The sandwich standard on the left, Damascus pita on the right.
The Damascus pita is smaller in diameter but much puffier, and less prone to busting open mid-bite.
The best of the fillings, and the most complex. It's full of tender chickpeas, sweet fried eggplant, tomato, and enough interesting olive oil to keep you paying attention. Smoky and sweet and rich—don't miss this.
The tender beans commingle in a sauce that seems equal parts sweet tomato and good olive oil. You could eat this stuff straight, but pita soaks up the juices nicely. A new favorite of mine.
Gently cooked spinach, sweet onions, and the crunch of pine nuts? Yup, this is a good one, fresh-tasting even though it's pre-cooked. Though make sure to add some hot sauce for brightness.
You could call it Middle Eastern bresoala: thinly sliced beef that's cured and air-dried.
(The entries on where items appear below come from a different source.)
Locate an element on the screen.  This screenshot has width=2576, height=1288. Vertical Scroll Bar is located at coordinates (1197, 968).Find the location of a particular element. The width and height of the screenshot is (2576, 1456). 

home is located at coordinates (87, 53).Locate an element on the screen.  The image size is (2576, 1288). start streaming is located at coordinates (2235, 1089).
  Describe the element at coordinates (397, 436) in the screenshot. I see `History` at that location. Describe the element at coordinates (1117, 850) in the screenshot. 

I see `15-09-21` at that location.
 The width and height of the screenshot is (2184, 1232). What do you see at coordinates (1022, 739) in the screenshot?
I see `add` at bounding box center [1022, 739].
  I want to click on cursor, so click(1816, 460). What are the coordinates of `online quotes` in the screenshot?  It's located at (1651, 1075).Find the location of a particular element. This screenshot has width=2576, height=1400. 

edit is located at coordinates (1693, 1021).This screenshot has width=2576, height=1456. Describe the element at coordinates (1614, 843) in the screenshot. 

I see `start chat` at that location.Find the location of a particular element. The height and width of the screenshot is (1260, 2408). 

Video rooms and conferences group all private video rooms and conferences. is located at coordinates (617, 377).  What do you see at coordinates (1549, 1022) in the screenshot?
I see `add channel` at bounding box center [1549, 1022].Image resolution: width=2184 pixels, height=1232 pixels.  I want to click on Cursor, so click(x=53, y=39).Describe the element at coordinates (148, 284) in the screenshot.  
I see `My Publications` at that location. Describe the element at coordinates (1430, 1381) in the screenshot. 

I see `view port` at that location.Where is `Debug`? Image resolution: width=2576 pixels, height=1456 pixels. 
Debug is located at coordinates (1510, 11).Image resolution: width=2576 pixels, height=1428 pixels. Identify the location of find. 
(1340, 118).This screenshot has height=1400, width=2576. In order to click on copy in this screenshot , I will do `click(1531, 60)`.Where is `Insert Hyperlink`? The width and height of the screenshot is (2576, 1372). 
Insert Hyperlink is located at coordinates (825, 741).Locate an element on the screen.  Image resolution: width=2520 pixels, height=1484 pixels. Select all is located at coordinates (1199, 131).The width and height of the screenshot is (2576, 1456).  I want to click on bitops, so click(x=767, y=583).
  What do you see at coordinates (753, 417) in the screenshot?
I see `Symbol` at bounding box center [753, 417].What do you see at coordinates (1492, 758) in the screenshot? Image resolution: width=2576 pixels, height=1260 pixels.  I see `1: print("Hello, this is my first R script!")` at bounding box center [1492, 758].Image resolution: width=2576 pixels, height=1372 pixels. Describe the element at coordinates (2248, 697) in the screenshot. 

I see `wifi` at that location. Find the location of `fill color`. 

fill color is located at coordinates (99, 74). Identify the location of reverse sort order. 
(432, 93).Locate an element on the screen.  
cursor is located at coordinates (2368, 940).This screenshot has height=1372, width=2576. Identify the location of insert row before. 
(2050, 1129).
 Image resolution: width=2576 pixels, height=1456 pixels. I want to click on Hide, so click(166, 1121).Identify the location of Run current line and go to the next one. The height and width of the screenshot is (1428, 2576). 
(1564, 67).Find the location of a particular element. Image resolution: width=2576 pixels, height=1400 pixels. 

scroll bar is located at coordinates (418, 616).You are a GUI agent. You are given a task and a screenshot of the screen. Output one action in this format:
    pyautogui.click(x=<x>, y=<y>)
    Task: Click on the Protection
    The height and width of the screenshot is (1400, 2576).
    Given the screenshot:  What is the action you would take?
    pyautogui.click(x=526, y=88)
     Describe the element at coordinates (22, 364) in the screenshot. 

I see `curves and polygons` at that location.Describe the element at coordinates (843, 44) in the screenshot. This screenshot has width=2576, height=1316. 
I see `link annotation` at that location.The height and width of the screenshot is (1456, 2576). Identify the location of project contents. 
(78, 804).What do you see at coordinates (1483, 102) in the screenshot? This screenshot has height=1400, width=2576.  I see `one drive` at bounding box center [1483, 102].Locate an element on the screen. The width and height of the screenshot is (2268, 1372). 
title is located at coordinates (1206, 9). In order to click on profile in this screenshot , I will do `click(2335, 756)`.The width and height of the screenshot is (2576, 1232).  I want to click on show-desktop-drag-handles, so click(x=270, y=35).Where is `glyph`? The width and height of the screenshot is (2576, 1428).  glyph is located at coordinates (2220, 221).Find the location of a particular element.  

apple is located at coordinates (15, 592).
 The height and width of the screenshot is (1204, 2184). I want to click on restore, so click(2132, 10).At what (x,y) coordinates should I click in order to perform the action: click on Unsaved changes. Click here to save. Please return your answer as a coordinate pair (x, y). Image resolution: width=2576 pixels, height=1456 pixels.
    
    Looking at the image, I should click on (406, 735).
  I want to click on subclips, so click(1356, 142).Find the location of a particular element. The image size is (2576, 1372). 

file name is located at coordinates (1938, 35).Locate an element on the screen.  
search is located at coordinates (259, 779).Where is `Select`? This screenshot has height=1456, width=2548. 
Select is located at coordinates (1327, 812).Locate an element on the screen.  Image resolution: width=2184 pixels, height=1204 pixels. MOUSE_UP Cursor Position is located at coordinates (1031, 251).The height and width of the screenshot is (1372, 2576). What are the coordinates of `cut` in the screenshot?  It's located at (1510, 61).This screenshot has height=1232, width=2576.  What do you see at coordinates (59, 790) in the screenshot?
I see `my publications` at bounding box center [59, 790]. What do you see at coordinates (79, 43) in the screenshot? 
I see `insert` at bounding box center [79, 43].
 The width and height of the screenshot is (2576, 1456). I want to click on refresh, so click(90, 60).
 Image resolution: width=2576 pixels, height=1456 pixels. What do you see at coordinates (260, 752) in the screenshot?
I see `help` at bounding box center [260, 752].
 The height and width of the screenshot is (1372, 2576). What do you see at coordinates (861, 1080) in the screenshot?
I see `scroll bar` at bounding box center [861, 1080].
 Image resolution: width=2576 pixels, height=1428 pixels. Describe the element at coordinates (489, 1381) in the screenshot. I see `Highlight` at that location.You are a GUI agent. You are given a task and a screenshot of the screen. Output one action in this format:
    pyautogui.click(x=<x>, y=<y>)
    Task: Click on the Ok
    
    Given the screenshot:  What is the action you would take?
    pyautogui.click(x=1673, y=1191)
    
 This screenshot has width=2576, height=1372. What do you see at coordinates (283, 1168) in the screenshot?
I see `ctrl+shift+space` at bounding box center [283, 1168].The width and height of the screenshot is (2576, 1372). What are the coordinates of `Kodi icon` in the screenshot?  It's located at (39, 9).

But here the exterior is rubbed with citrusy paprika, and the slices, thicker than usual, are possessed by a slick beefiness. You can order a bastirma-labne combo sandwich; we encourage you to do so.
Dense and creamy with the slightly fruity flavors of serious lactofermentation. A 100% labne sandwich is pretty overwhelming, but it's a great enhancement to other leaner fillings.
Impressively smokey with a strong tahini presence. It's a creamier, more dense baba than the standard.
Like a stronger flavored version of the Israeli couscous; tomato and olive oil boost its flavor considerably. It's still mild, but that's what that hot sauce is for. The bulgur itself is tender without falling apart, and lightly nutty.
This jumble of broken fava beans is heavy on the grassy olive oil. Pleasantly chewy skins give way to soft beans; easygoing, and one of the better foul preparations I've had in Manhattan.
* Pronounced fool.
A hefty block of very creamy, mildly funk feta makes a solid addition to the spinach, chickpea, and bulgur salad fillings.
The soft rice and lentils get a major boost from strong caramelized onion flavors. A little bland on its own, but perfect when paired with that tahini and hot sauce.
With additions of turmeric, onion, and cilantro, this is a pretty mild filling. Not bad, but there are other legumes more worthy of your attention.
Stuffed Grape Leaves
Weak grape leaves and mushy rice turned us off these vaguely sour dolmas. Probably canned; easy to skip.
It's unpleasantly dense in a stiff, starchy kind of way, and the chickpeas' natural sweetness doesn't come out as strongly as we'd like.
The spherical pasta gets studded with chickpeas, but not much else. Filling with a bouncy texture, but bland.
Kasseri cheese tastes like a cross between provolone and Emmenthaler. This young rendition (aged versions have stronger flavors and firmer textures) is alright but unremarkable.
Fried bulgur torpedos filled with ground meat, then smashed into your sandwich. Both bulgur and beef come out dry and underwhelming.
Like the other fried items at the cafe, way too dry.
Unlike any falafel we've tried before, which is a good thing, as there's nothing redemptive about these leaden blobs.
Tahini sauce livened up with garlic and lemon; hot sauce with paprika, coriander, ginger, and garlic. Both are habit-forming.